==== The input ====

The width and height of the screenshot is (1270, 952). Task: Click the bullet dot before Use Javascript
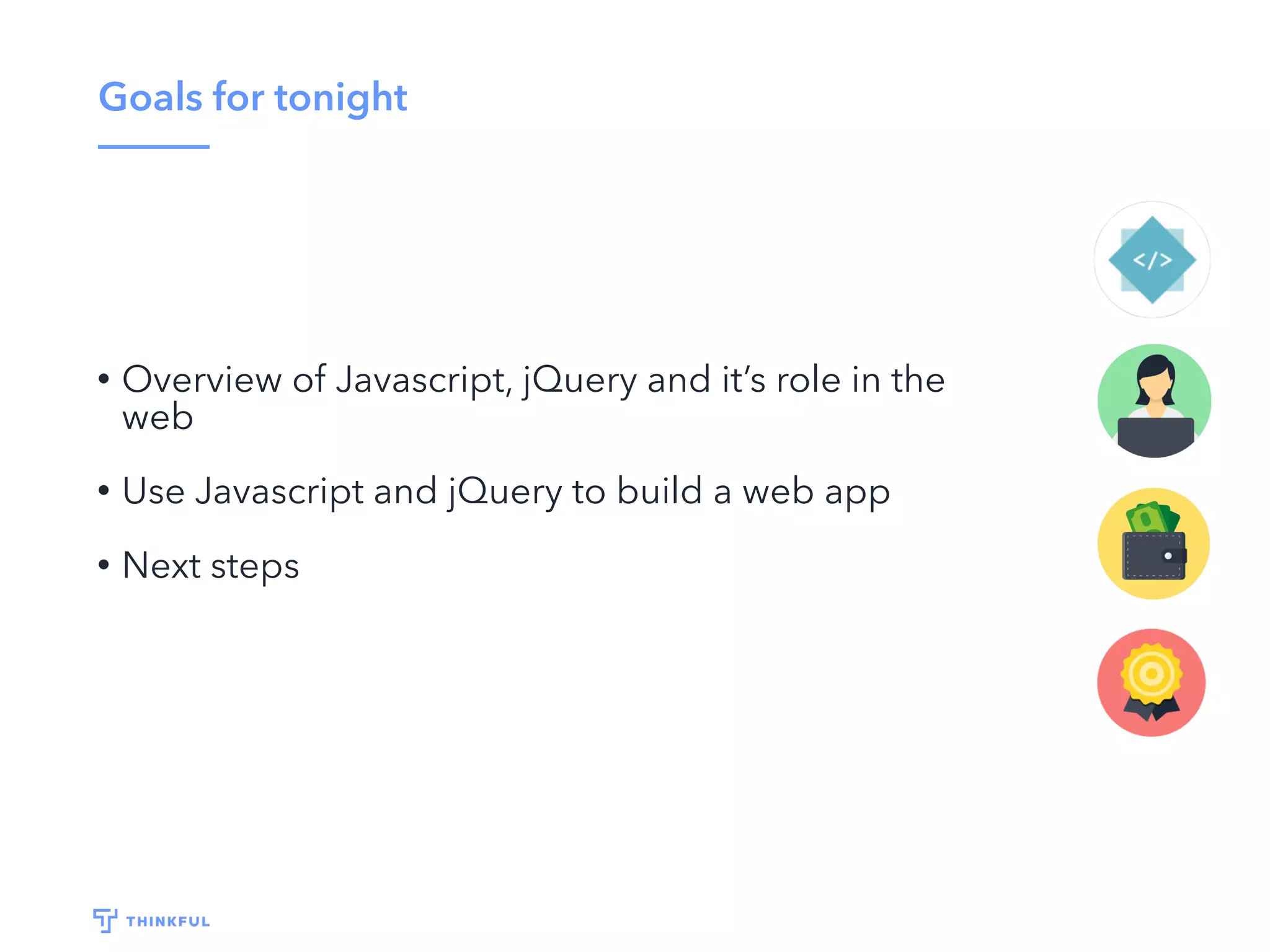tap(104, 490)
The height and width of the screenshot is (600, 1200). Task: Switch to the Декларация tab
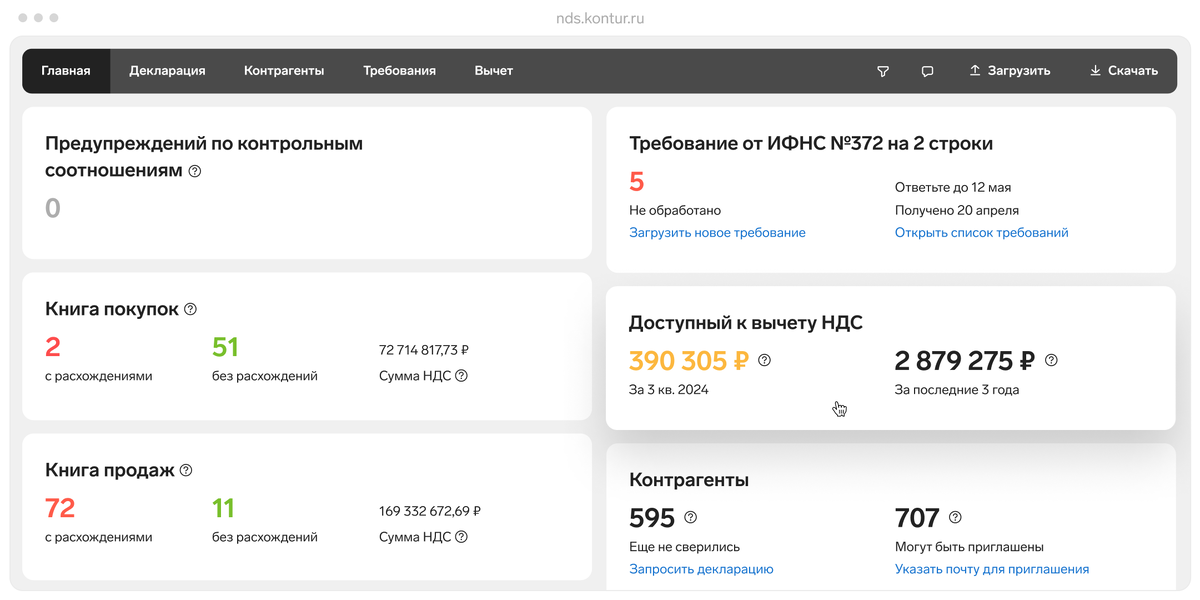pos(167,71)
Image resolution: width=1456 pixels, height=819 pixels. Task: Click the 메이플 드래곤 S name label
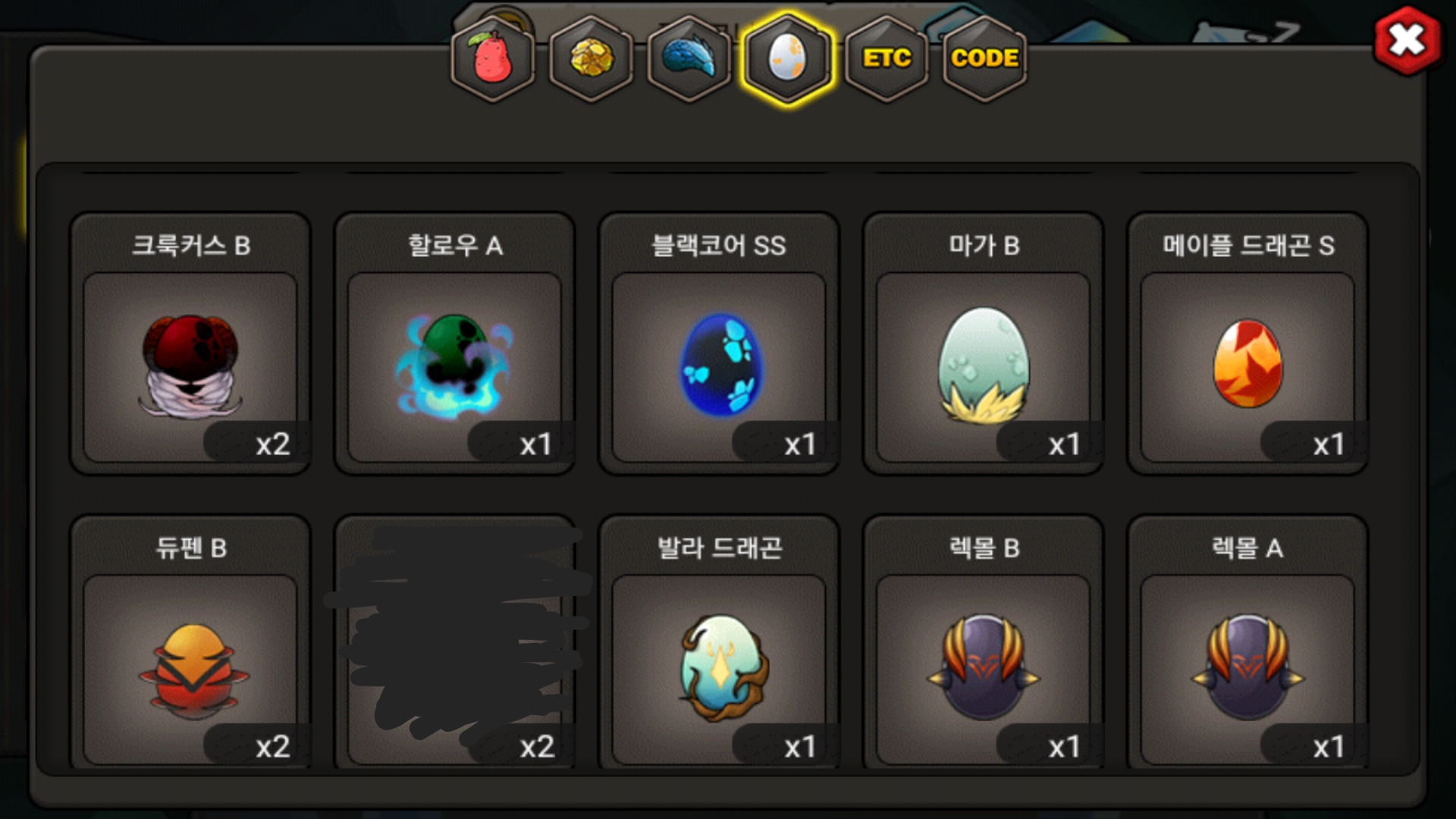(x=1248, y=246)
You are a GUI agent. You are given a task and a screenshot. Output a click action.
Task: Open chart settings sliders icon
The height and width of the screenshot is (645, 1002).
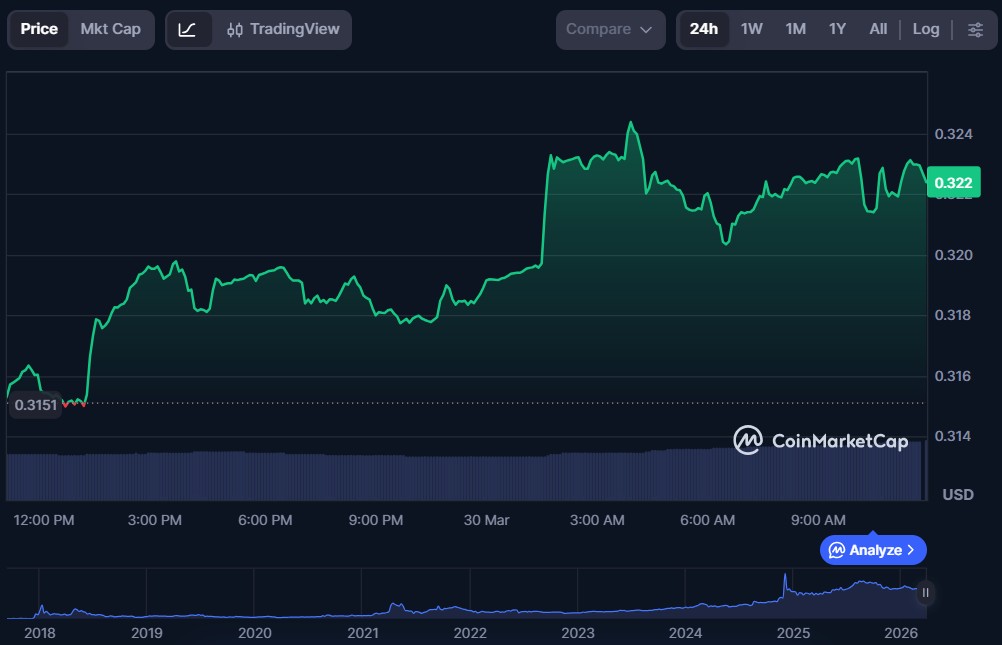pos(975,29)
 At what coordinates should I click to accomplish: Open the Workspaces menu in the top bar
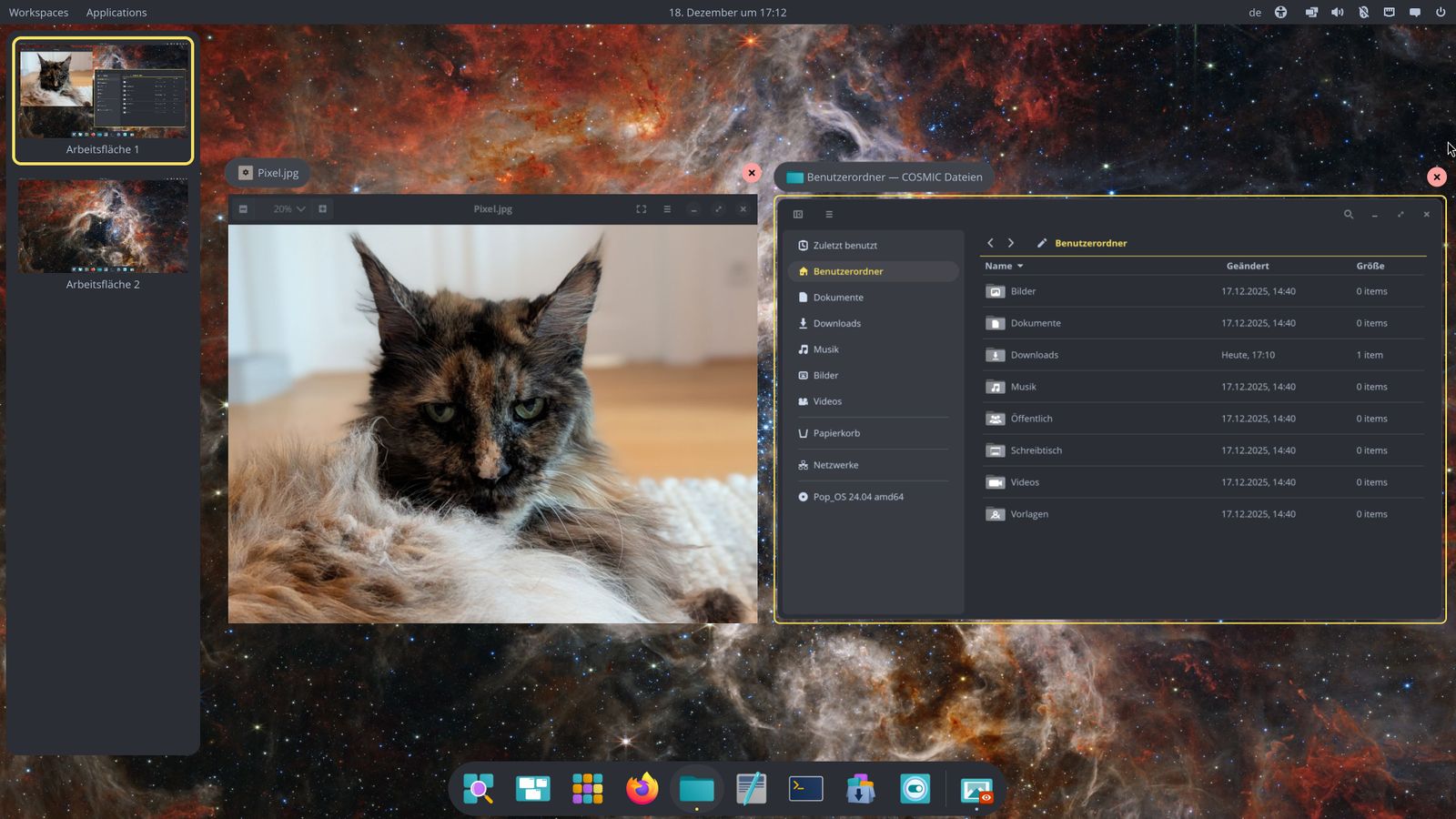36,12
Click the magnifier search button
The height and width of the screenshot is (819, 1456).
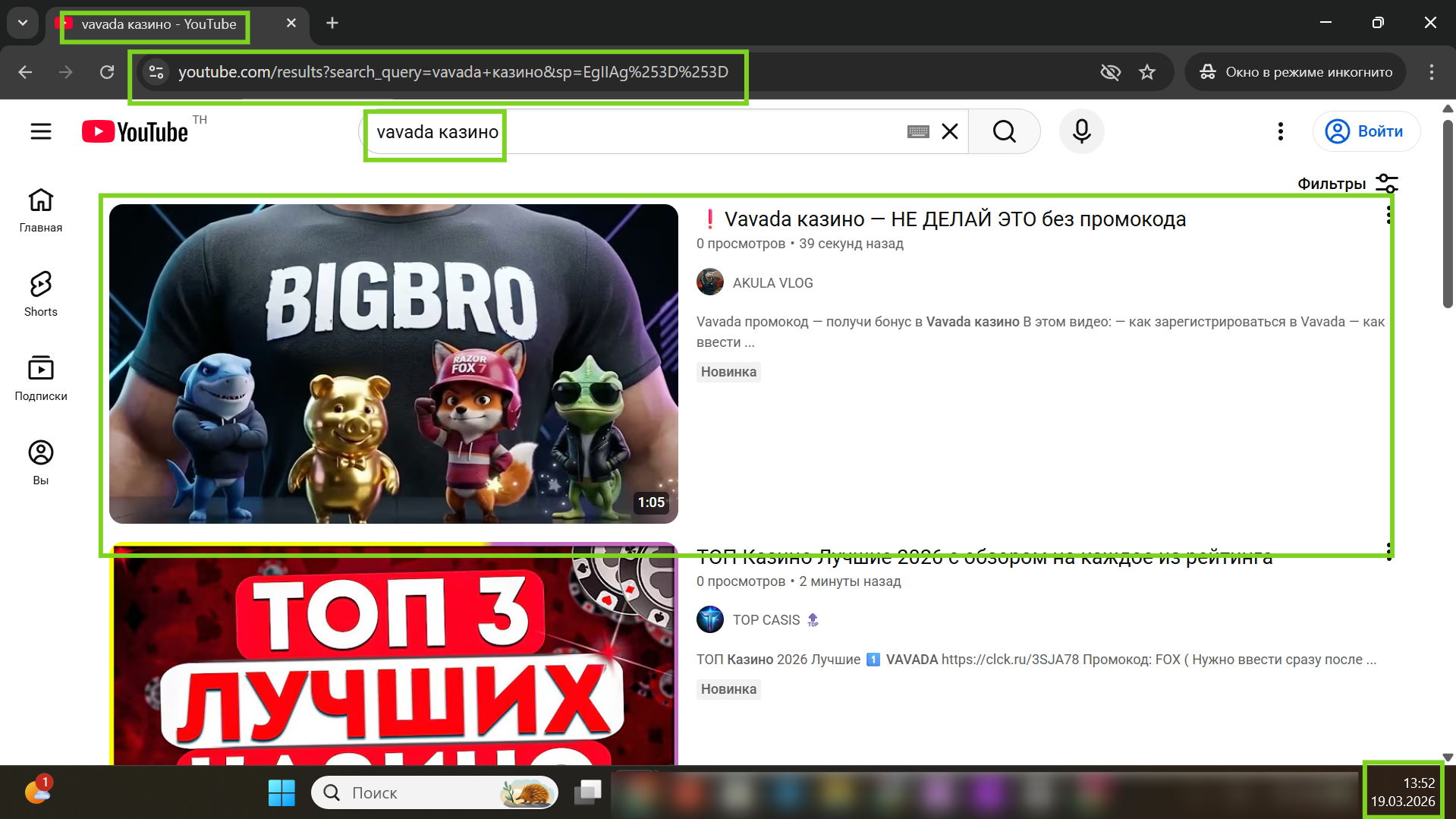pyautogui.click(x=1004, y=131)
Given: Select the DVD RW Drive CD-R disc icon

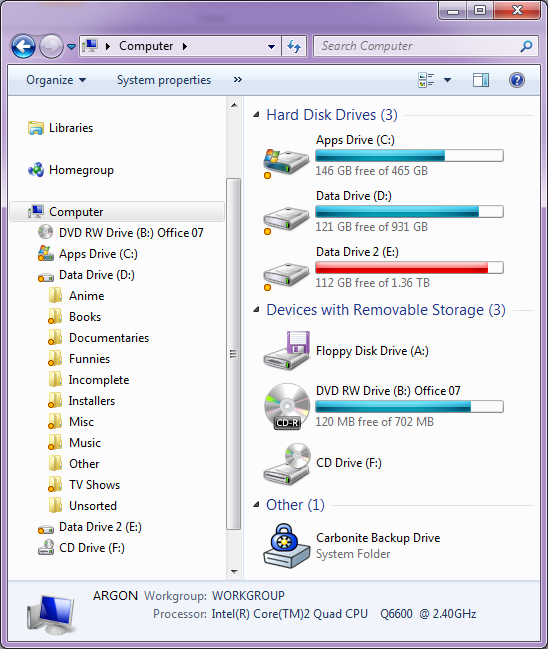Looking at the screenshot, I should tap(287, 406).
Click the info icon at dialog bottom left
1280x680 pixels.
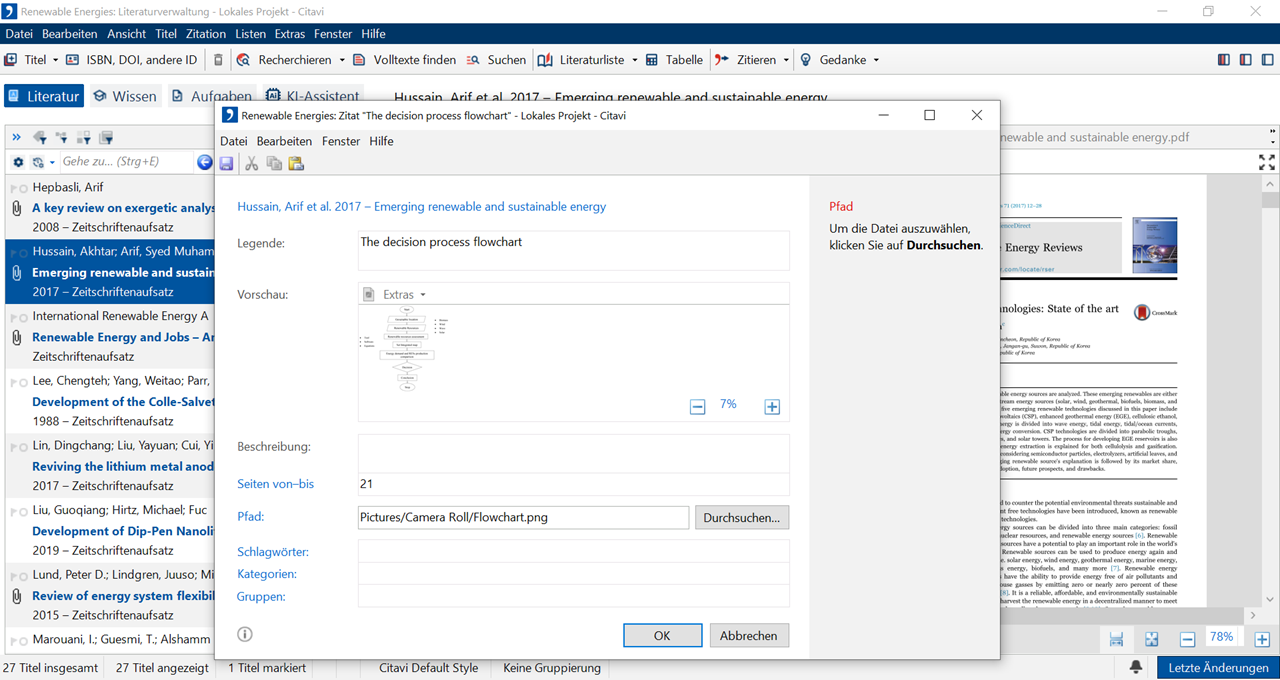click(245, 634)
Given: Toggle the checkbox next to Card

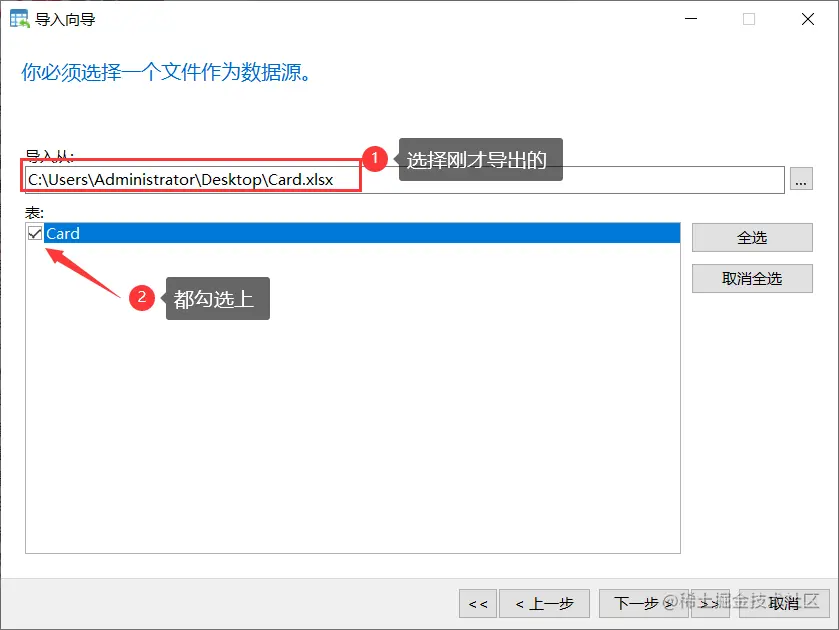Looking at the screenshot, I should 33,233.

====

What is needed: Recast the material above as a Markdown table with the columns "Row" and "Line," putting each line in its own numbered row. Skip blank lines and leave out the pictures.

Solved exercise:
| Row | Line |
|---|---|
| 1 | The width and height of the screenshot is (1270, 952). Task: Click the bullet dot before Use Javascript |
| 2 | tap(104, 490) |
| 3 | The height and width of the screenshot is (600, 1200). Task: Switch to the Декларация tab |
| 4 | pos(167,71) |
| 5 | Image resolution: width=1456 pixels, height=819 pixels. Task: Click the 메이플 드래곤 S name label |
| 6 | (x=1248, y=246) |
| 7 | You are a GUI agent. You are given a task and a screenshot. Output a click action. |
| 8 | Task: Open chart settings sliders icon |
| 9 | The height and width of the screenshot is (645, 1002). |
| 10 | pos(975,29) |
| 11 |  At what coordinates should I click to accomplish: Open the Workspaces menu in the top bar |
| 12 | 36,12 |
| 13 | Click the magnifier search button |
| 14 | The height and width of the screenshot is (819, 1456). |
| 15 | pyautogui.click(x=1004, y=131) |
| 16 | Given: Select the DVD RW Drive CD-R disc icon |
| 17 | Looking at the screenshot, I should tap(287, 406). |
| 18 | Click the info icon at dialog bottom left |
| 19 | 1280x680 pixels. |
| 20 | click(245, 634) |
| 21 | Given: Toggle the checkbox next to Card |
| 22 | Looking at the screenshot, I should 33,233. |